MIDAREGAMI (tangled hair) 2007 for string quartet and mezzo-soprano. Text by Akiko Yosana. Video design by Robert Drummond.

Veronika Krausas’ composition begins naturalistically: pizzicato plinks on the strings and on the screen filmed ripples like tracks of raindrops expanding in liquid spirals. Kimberly Barber sings: “ I see drops of rain/On the floating leaves of white lotus; in the small boat/ Where my lover paints.”

This sequence is followed by sustained single notes that call onto the screen elongated tubular forms marked with scaly sectional rings: we are in the world of CSI microscopy of ‘hair evidence’—hence the title, “midaregami/tangled hair. Ms. Barber sings: “Hair all tangled this morning-/ Shall I smooth it/ With spring rain/ Dripping from the jet-black/ Wings of swallow?”

The instrumental sounds become enriched, images cycle on the screen: of sky cloudy and serene, of wheat fields, hands, fields of flowers, electronic microscopic landscapes, fields of cellular and industrial debris. Ms. Barber vocalizes powerfully of fleeting love lost, of despair dissolving into nostalgia, as order dissolves into chaos that resolves into a ritual of cyclic return.

This composition with the image of “tangled hair” in the title, depicting a sequence of uncontrollable erotic emotions, has its roots deep in multilayers of formality. The 7 songs in the cycle have a syllabic count of made of 5’s and 7’s and relate to metrical and rhythmic 5 and 7 features in the music. The melodic line follows a minor pentatonic scale. The selection of basic pitches is based on information about the molecular frequency spectrum of the fragrance of rose geranium.

This musical presentation inspirationally sourced from Japanese literature, sub molecular microscopy, flowers and flesh, is its own mysterious ritual display, like Mozart’s “The Magic Flute”. “Midaregami” moves our minds into what may seem to us like a future state but is also the present-already-moving-into-the-past of the artist and scientist. This collaboration around Ms. Krausas’ music might aptly be titled, “SuperString Theory.”

TRANCEPAINING (Black Wings Has My Angel) String Quartet No.3 (2007)
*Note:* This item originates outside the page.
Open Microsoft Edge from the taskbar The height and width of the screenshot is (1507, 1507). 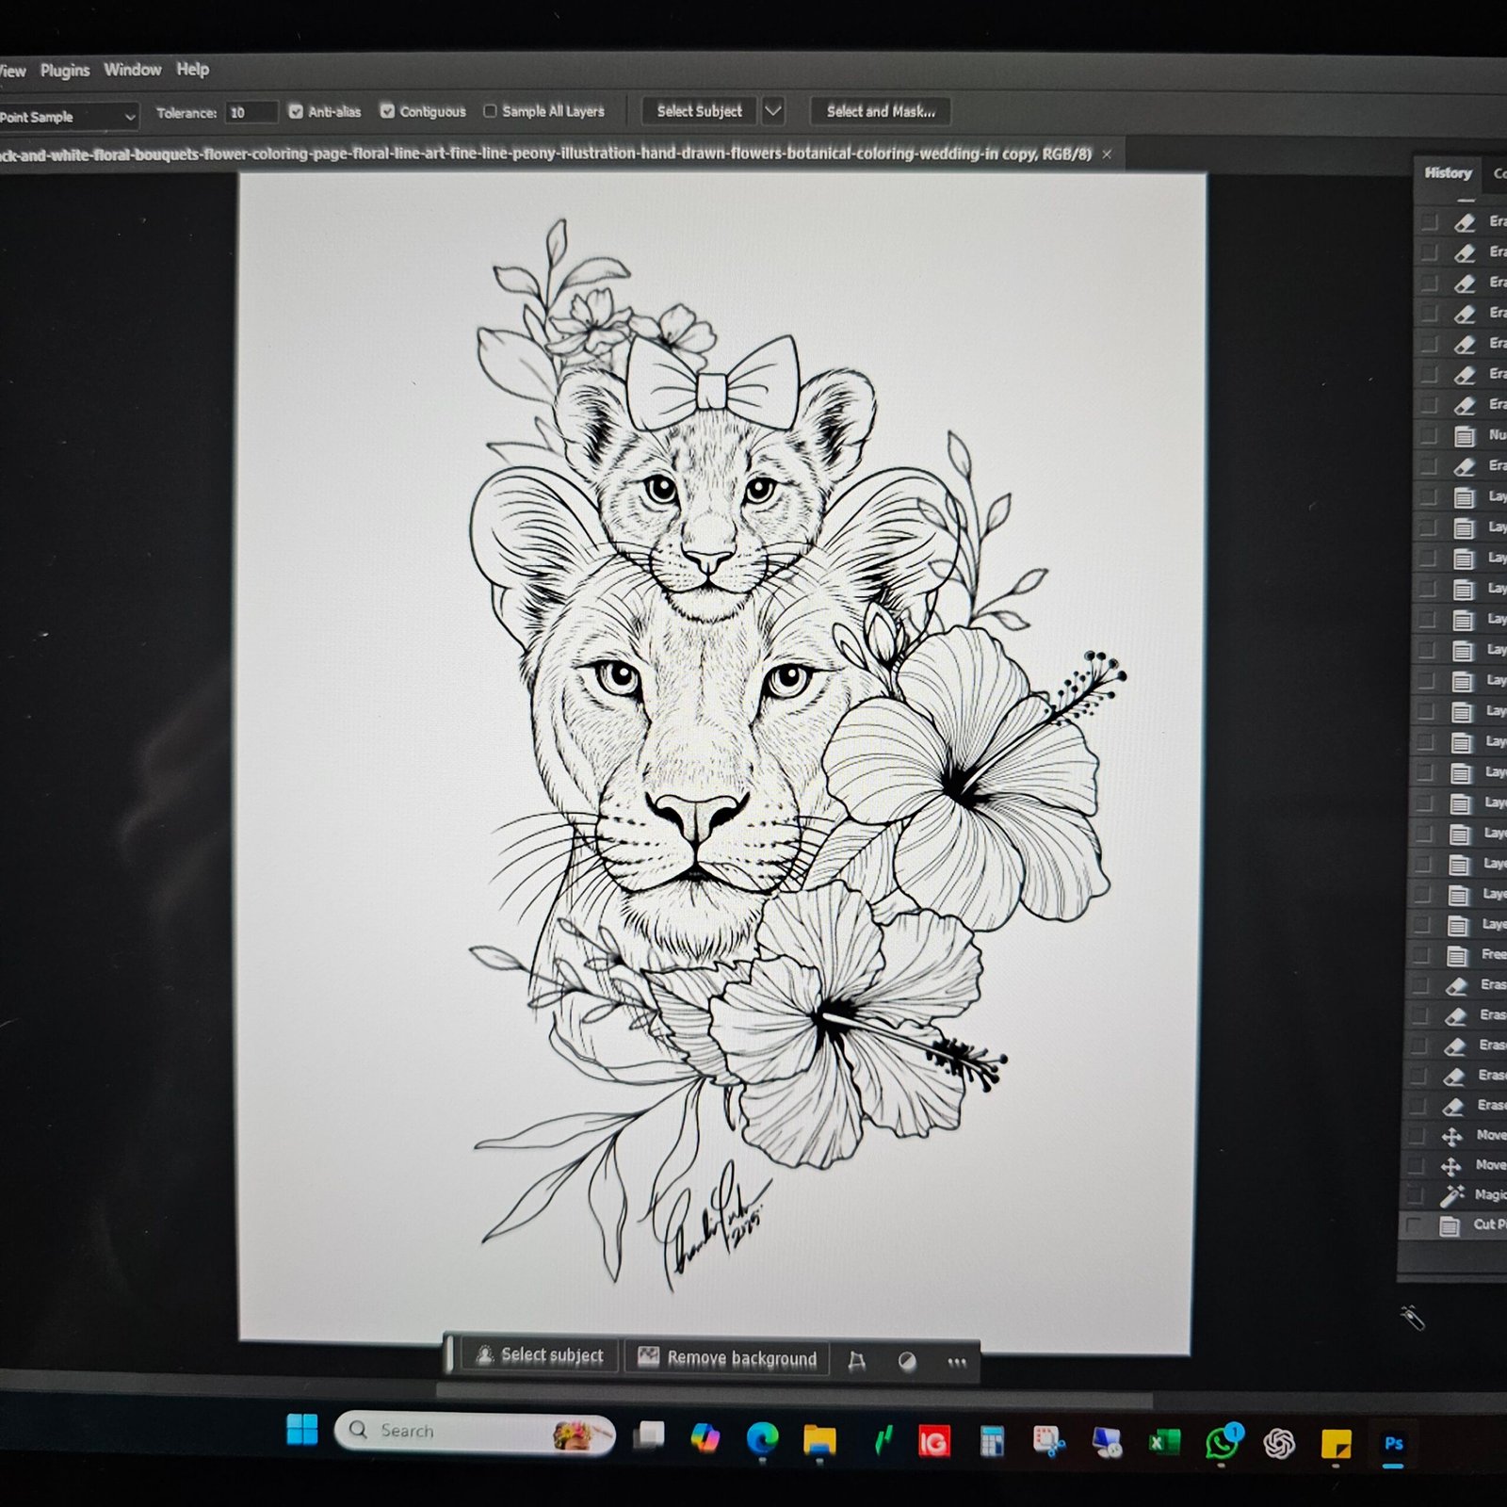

Piotr Grella-Mozejko’s composition is a tour de force of perpetual motion.”TrancePaining” has the members of the Penderecki Quartet sawing away at their instruments in strokes short and quick as hummingbird wings, rattling out the hoarse throated drone of martial snare drums, like the thunder of boots of an army of dreadful intent marching over a wooden bridge bringing it to the verge of disintegration and collapse. To get it, one has to imagine Philip Glass riding on the “Wabash Cannonball” rewriting Katchaturian’s “Sabre Dance” for string quartet and locomotive.

This is not exactly chamber music. It is music of political protest. To quote the composer, “TransPaining” is a voice of protest “against all those Hitler-like tyrants springing up in the south, east and west, using their often unlimited powers to bleed nations in the name of freedom. The music reflects the anger all those who believe in humanity must feel while witnessing the slaughter of the innocents.”

The stunning energy and commitment in the performance of this piece by the members of the Penderecki Quartet moved the piece past violence and righteous indignation towards a feeling of catharsis, a breaking of the trance, a dissolving of the pain.

The Penderecki Quartet commissioned all the pieces in this programme with funds from the Canadian Broadcasting Corporation and the Canada Council for the Arts. Thanks to the vision and exertion of Robert Aitken and New Music Concerts Toronto was able to participate in this visionary programme.